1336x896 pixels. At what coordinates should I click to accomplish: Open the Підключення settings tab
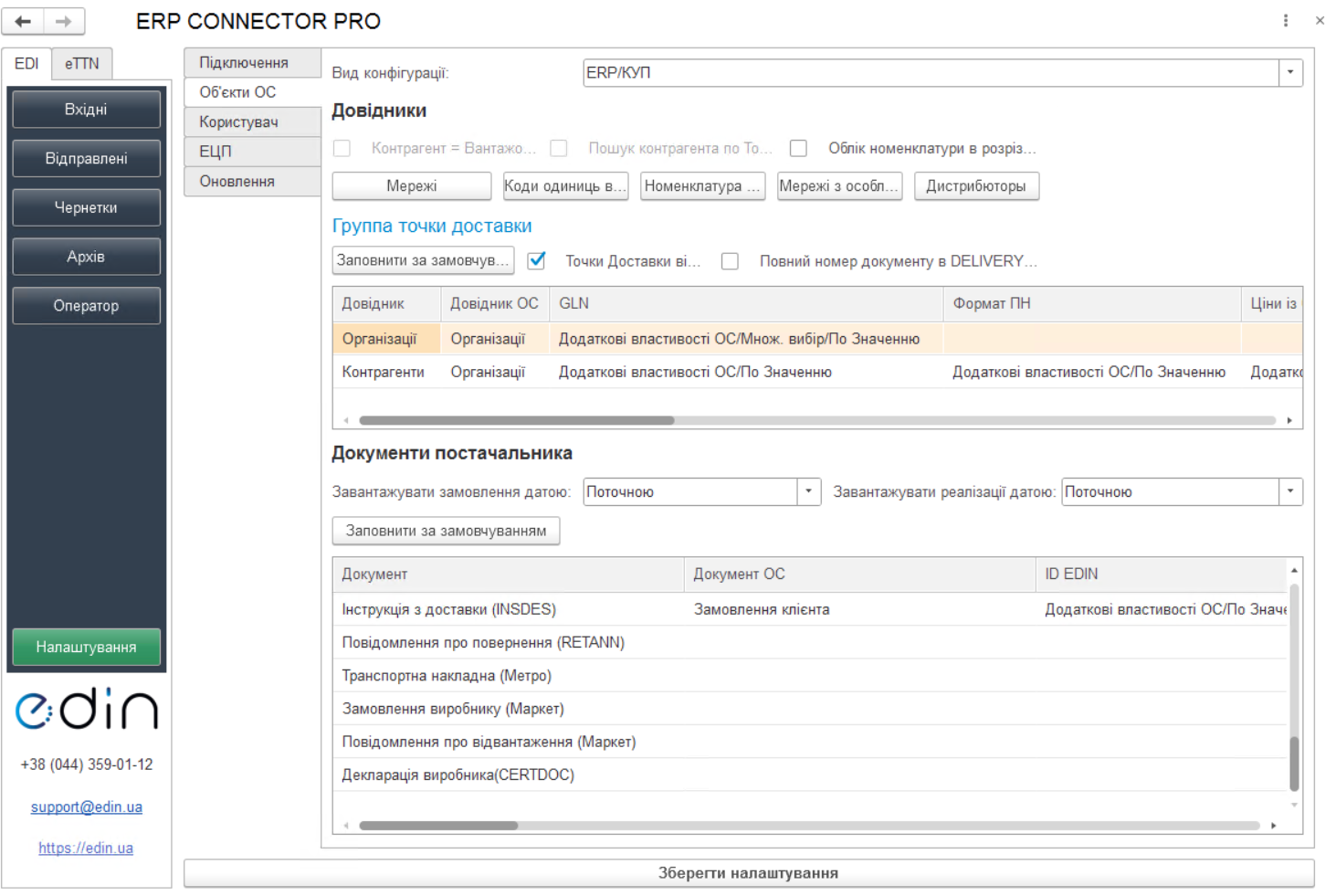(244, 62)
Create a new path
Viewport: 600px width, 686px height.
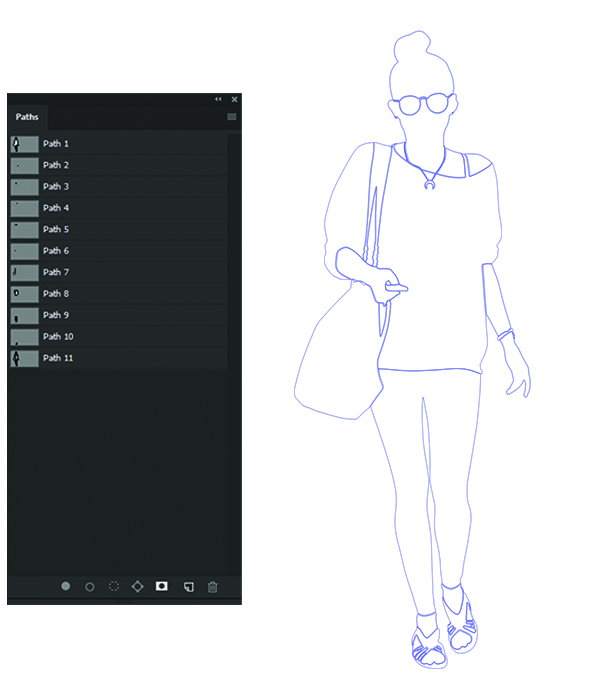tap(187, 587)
----
Copy out every line of the data exactly, leaving the images behind.

1336x896 pixels. At what coordinates should I click to accomplish: Open the Підключення settings tab
(244, 62)
Create a new path
Viewport: 600px width, 686px height.
tap(187, 587)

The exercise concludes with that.